5. **Pipelines** - Chain multiple `--filter`/`--exec` stages, add `--begin` configuration, and export results.
6. **Output Control** - Switch between `-F` modes, apply `-k`/`-K`, and format timestamps.
7. **Windows** - Explore `--window`, `window_values`, and `window_numbers` for sequence detection.
8. **Multi-stage Workloads** - Combine `--parallel`, config aliases, and `--end` summarization for production-style jobs.

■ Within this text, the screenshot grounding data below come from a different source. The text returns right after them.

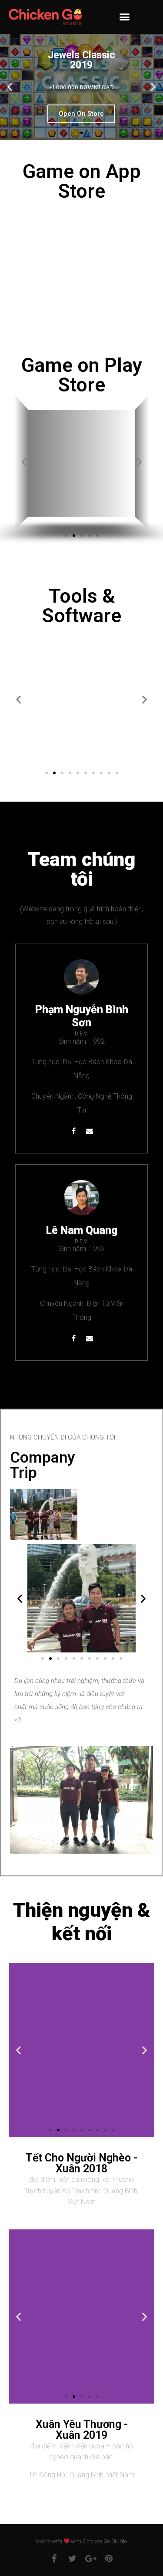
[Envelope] (89, 1131)
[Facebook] (73, 1131)
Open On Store (81, 114)
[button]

Each milestone builds on the previous one; you can be productive early, then layer in advanced concepts as needed.

> [!TIP]
> See [examples/README.md](examples/README.md) for 37 working examples covering all formats and complexity levels—from basic filtering to advanced pipelines.

## Reference

### Documentation Shortcuts

```bash
kelora --help-quick      # One-screen cheat sheet of common flags and recipes
kelora --help            # Full CLI reference grouped by stage
kelora --help-rhai       # Rhai syntax and scripting patterns
kelora --help-functions  # Built-in functions grouped by domain
kelora --help-multiline  # Multiline strategy reference
kelora --help-time       # Timestamp parsing and formatting guide
```

### When to Reach for Kelora

- **Use Kelora when** you need programmable filtering, enrichment, aggregation, or custom metrics directly in the terminal.
- **Pair with other tools**: pipe results into `jq`, `ripgrep`, or `lnav`—Kelora focuses on transformation, not visualization.
- **Prefer other tools when** you need interactive browsing (`lnav`), raw text search (`ripgrep`), heavy-duty JSON querying (`jq`), dashboards (`Grafana`), or centralized log shipping (`Fluentd`).

See also: [angle-grinder](https://github.com/rcoh/angle-grinder), [pq](https://github.com/iximiuz/pq), [Miller](https://github.com/johnkerl/miller).

### License

[MIT](LICENSE) - see the license file for full details.